> [DATA]:
- Opening Delimiter -

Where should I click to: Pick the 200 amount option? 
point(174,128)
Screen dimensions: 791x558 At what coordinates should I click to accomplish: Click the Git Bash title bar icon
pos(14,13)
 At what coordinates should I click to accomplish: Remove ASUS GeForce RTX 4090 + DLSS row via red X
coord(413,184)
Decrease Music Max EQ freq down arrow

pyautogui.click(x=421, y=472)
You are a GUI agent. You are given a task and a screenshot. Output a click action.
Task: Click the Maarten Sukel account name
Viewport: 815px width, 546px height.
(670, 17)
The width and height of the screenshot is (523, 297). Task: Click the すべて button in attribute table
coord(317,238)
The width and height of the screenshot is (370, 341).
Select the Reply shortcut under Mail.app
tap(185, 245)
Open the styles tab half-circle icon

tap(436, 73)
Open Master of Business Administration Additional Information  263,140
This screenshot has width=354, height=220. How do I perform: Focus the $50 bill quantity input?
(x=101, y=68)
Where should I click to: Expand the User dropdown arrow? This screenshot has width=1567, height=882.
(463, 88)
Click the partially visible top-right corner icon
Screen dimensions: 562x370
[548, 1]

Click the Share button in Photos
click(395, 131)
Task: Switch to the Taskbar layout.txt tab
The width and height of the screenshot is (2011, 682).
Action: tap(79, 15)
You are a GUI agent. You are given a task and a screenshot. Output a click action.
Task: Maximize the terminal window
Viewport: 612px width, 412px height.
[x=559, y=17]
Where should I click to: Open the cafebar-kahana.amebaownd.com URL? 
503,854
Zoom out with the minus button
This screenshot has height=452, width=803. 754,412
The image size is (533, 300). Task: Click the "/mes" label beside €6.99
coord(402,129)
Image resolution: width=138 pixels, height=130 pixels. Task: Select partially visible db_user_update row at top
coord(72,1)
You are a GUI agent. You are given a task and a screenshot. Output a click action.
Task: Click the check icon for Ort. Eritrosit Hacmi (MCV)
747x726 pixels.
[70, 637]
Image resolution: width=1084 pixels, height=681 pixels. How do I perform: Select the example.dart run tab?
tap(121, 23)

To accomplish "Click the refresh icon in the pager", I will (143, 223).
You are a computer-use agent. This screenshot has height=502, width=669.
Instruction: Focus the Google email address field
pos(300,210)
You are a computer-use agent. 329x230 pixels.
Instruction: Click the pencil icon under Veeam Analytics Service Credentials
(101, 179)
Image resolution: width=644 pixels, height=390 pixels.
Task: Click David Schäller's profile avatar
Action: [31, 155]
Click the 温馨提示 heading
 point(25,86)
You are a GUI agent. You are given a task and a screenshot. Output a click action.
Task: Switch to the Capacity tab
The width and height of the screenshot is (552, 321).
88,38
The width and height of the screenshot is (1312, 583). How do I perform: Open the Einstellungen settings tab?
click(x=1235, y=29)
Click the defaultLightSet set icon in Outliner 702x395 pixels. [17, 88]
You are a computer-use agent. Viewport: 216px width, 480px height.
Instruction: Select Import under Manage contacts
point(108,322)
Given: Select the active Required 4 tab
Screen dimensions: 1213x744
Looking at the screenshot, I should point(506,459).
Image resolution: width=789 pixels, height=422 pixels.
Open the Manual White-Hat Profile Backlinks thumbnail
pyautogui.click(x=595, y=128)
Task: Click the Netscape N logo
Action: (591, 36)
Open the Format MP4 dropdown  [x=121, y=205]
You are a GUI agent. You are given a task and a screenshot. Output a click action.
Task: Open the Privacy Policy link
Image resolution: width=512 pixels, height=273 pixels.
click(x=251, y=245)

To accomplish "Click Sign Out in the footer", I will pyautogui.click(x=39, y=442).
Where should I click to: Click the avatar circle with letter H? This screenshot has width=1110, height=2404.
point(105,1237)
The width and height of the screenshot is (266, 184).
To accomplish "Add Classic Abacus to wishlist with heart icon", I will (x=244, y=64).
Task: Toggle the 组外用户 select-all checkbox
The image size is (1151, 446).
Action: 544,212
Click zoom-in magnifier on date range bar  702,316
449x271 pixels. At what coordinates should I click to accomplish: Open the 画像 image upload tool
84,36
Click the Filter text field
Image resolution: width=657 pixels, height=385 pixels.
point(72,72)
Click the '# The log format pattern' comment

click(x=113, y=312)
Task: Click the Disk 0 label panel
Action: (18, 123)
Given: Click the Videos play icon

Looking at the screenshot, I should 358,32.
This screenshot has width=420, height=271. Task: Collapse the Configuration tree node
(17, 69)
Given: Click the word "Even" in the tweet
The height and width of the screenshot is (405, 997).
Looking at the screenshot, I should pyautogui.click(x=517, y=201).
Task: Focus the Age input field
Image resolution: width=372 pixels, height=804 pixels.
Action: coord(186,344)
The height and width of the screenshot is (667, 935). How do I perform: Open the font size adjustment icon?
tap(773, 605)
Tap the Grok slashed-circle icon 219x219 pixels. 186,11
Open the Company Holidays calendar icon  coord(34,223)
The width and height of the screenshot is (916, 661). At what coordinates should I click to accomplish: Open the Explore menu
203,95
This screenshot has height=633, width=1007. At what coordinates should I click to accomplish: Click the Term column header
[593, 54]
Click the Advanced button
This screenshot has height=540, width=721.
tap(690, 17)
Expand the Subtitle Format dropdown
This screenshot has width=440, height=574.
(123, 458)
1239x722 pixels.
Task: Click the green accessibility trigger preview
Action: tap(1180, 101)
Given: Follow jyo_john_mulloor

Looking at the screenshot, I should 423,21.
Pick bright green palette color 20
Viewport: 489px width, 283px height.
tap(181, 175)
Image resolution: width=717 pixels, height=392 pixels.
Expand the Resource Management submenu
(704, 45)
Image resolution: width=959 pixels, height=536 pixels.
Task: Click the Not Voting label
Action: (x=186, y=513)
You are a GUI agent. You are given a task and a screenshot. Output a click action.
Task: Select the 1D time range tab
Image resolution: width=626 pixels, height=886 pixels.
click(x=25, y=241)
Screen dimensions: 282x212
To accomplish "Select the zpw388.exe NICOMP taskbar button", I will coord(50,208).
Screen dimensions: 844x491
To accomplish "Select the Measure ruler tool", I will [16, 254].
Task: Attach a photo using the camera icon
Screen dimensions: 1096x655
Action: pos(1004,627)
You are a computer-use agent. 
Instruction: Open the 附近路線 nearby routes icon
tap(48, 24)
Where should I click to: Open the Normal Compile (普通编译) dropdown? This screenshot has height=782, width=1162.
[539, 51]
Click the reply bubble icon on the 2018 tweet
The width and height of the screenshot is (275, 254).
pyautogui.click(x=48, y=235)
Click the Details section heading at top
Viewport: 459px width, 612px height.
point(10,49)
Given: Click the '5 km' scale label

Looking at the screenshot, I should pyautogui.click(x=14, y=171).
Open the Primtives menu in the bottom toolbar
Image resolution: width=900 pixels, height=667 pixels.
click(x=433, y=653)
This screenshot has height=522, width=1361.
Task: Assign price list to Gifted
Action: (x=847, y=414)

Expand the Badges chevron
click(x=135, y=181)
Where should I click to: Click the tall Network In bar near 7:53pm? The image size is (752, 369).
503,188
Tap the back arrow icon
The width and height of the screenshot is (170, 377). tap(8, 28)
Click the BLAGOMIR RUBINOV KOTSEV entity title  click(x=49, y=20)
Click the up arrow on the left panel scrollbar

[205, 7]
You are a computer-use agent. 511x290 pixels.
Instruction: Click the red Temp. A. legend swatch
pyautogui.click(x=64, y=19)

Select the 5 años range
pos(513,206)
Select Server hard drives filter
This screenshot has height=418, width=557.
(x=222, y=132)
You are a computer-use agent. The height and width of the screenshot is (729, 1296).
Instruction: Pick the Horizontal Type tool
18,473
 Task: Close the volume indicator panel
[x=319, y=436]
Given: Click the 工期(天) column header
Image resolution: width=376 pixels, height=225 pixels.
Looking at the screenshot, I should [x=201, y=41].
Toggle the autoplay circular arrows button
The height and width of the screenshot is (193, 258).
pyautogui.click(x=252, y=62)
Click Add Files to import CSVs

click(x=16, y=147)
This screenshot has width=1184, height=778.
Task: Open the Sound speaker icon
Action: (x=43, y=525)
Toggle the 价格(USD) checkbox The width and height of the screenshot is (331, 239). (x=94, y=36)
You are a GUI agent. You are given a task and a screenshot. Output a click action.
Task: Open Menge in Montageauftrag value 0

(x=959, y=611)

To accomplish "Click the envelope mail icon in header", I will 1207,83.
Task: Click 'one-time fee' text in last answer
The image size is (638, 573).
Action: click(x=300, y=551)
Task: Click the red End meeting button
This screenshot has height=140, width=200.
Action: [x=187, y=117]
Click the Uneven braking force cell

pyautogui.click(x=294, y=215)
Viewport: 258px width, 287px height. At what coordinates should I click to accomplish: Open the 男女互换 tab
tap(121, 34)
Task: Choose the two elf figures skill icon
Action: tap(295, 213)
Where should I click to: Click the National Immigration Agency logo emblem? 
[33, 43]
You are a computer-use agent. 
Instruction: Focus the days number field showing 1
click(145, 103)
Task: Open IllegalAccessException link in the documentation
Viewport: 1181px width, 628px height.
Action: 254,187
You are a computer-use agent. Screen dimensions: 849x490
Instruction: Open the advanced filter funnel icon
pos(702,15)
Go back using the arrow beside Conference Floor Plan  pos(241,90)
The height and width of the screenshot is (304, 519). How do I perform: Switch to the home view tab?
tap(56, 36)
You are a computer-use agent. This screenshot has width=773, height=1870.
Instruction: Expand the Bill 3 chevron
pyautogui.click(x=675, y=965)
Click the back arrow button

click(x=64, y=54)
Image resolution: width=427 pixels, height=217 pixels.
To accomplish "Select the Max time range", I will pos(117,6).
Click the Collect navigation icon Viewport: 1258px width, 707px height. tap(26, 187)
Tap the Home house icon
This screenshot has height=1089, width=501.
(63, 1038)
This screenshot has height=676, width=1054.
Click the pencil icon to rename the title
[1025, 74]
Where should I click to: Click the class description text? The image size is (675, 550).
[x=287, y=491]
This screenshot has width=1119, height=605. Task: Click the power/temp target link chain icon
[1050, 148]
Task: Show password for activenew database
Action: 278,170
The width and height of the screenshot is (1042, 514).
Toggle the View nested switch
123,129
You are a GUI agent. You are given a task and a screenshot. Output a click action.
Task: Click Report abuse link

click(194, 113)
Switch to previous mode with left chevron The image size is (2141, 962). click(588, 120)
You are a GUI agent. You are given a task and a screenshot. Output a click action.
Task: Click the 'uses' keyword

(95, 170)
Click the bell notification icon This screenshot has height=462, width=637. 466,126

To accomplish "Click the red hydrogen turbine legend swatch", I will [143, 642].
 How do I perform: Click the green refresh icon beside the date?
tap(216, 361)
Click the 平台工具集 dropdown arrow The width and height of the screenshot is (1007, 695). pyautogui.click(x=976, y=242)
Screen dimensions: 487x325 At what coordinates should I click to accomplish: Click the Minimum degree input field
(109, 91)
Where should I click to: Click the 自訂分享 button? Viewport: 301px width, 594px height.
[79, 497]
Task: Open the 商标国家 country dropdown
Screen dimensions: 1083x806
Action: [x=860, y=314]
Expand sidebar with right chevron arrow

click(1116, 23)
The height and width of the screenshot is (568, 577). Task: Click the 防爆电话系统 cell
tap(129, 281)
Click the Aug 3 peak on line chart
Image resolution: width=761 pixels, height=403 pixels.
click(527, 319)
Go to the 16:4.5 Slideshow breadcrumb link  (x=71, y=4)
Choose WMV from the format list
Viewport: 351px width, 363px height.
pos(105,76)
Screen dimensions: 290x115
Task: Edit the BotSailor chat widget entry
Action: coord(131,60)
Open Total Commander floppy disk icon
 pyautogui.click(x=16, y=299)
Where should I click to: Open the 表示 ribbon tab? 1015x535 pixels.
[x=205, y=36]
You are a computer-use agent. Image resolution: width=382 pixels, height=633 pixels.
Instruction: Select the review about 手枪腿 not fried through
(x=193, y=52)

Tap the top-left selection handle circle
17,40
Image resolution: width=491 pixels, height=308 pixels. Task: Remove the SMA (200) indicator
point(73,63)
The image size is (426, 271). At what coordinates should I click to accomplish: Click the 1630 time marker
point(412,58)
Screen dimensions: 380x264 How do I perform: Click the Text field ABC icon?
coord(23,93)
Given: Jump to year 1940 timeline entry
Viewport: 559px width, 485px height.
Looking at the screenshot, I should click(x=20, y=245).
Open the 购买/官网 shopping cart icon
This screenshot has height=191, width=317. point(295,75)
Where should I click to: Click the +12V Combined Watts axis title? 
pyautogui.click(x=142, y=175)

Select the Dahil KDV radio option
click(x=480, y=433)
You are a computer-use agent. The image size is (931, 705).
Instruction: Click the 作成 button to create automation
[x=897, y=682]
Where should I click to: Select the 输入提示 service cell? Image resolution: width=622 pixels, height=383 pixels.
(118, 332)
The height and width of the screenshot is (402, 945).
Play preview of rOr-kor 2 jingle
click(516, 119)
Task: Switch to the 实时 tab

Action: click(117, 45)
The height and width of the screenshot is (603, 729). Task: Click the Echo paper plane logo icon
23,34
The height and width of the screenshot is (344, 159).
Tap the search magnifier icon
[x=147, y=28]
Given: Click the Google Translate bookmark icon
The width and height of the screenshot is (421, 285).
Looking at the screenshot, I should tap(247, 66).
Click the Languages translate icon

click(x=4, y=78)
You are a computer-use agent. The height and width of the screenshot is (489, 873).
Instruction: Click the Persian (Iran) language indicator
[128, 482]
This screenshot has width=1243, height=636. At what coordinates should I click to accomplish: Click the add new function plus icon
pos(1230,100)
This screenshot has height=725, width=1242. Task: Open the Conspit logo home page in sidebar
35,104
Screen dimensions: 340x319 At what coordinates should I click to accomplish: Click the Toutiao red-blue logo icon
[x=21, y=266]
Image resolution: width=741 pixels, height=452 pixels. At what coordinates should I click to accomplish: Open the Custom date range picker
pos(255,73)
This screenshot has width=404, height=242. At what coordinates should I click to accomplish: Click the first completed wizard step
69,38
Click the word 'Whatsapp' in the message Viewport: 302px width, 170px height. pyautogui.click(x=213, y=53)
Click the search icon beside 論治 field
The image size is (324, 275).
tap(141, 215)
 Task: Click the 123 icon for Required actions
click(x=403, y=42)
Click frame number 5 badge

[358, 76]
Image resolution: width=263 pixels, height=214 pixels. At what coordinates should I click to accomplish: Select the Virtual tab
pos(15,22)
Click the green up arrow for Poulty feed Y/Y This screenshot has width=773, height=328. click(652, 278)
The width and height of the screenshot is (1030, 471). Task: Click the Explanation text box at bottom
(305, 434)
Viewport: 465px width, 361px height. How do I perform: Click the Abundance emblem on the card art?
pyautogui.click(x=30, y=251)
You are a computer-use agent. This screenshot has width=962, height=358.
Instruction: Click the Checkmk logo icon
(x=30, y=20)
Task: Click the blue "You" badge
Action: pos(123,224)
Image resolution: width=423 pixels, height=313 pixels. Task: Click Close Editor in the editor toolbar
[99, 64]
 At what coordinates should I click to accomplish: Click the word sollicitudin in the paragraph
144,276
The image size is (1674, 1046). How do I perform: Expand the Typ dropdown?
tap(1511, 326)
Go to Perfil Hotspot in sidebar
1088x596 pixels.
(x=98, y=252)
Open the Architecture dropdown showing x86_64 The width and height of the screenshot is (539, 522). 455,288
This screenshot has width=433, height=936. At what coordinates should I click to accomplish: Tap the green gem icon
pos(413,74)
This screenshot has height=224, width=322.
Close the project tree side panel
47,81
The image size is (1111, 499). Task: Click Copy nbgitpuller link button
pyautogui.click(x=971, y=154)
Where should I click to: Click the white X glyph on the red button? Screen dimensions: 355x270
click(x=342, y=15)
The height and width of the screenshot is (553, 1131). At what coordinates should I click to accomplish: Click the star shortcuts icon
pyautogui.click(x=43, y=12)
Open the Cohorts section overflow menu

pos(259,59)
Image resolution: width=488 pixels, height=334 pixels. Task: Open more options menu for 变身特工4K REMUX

- Closing Delimiter -

> [REQUIRED ACTION]:
Return every line of the material in which the word "will" is found.

> [SOLVED PROBLEM]:
To accomplish "Click the refresh icon in the pager", I will (143, 223).
To accomplish "Click Sign Out in the footer", I will pyautogui.click(x=39, y=442).
To accomplish "Add Classic Abacus to wishlist with heart icon", I will (x=244, y=64).
To accomplish "Select the zpw388.exe NICOMP taskbar button", I will coord(50,208).
To accomplish "Select the Measure ruler tool", I will [16, 254].
To accomplish "Click the envelope mail icon in header", I will 1207,83.
To accomplish "Select the Max time range", I will pos(117,6).
To accomplish "Click the red hydrogen turbine legend swatch", I will [143, 642].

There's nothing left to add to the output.